Run a migration to add the following to your User table: token (string), uid (string), provider (string). We will need these pieces of information from authenticating with Google in the future to interact with the Google Calendar API.

Step 5:

Create a method in your User class that finds the user by their email. Then, save Google authentication characteristics to that user so you can persist that data throughout the user’s session. The idea is that you need a user’s token to interact successfully with the Google Calendar API. By assigning that token to the user, you will be able to access the token. Every time the user signs in, it updates his/her token. Tokens expire in an hour.

def self.find_for_google_oauth2(access_token, signed_in_resource=nil)
  data = access_token.info
  if (User.admins.include?(data.email))
    user = User.find_by(email: data.email)
    if user
      user.provider = access_token.provider
      user.uid = access_token.uid
      user.token = access_token.credentials.token
      user.save
      user
    else
      redirect_to new_user_registration_path, notice: "Error."
    end
  end
end

Note, in my app, all the users first need to register without Google omniauth because I want to restrict who can sign up.

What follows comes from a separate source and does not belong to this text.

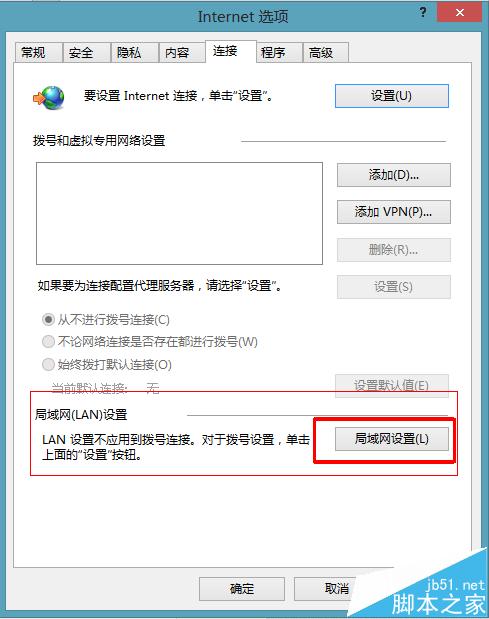Switch to the 安全 tab
The height and width of the screenshot is (619, 489).
point(86,53)
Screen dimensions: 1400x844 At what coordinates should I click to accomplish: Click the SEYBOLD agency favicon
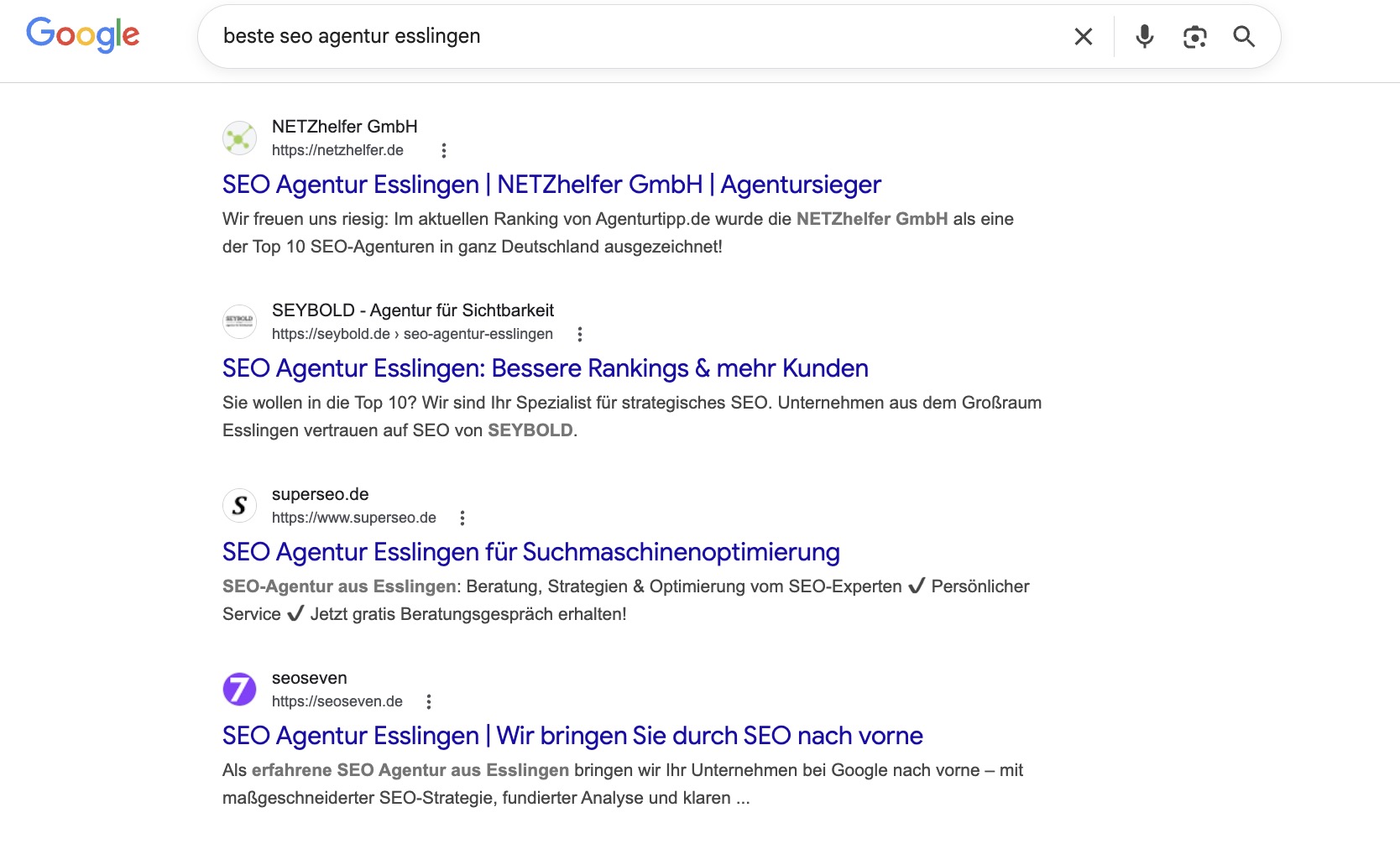pyautogui.click(x=239, y=321)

Also, there is a select group of users who will only be given an access code and this will correlate with an account that has more restrictions about what they can do. These users will share a User account that is not tied to Google.

Step 6:

At this point, you are good to go with interacting with the Google Calendar API! To demonstrate the power of what I did above, I created a stub event that writes to my personal calendar.

@event = {
  'summary' => 'New Event Title',
  'description' => 'The description',
  'location' => 'Location',
  'start' => { 'dateTime' => Chronic.parse('tomorrow 4 pm') },
  'end' => { 'dateTime' => Chronic.parse('tomorrow 5pm') },
  'attendees' => [ { "email" => 'bob@example.com' },
  { "email" =>'sally@example.com' } ] }

client = Google::APIClient.new
client.authorization.access_token = current_user.token
service = client.discovered_api('calendar', 'v3')

@set_event = client.execute(:api_method => service.events.insert,
                        :parameters => {'calendarId' => current_user.email, 'sendNotifications' => true},
                        :body => JSON.dump(@event),
                        :headers => {'Content-Type' => 'application/json'})

The client sets up a new connection to Google’s API. You tell the API that you are authorized to use it using your user’s token. Since you’ve turned on the calendar API on Google’s side in step 2 and scoped for the calendar API in your app in step 3, you are authorized to discover the calendar API. The event above has a title, description, location, start time, end time, and gets sent to two individuals. Moreover, I set the sendNotifications parameter to true so that every attendee will get an email when I create the event. Check out the Google Calendar API documentation on inserting event for more parameters and requests.

To tie this to my Events API, in the future, a successful creation of an Events entry will toggle the app to send an API request to create a Google Calendar request so that a Google Calendar Event gets created every time an Event from my Rails API gets created. They will be in two places, but will only need to input the Event data once.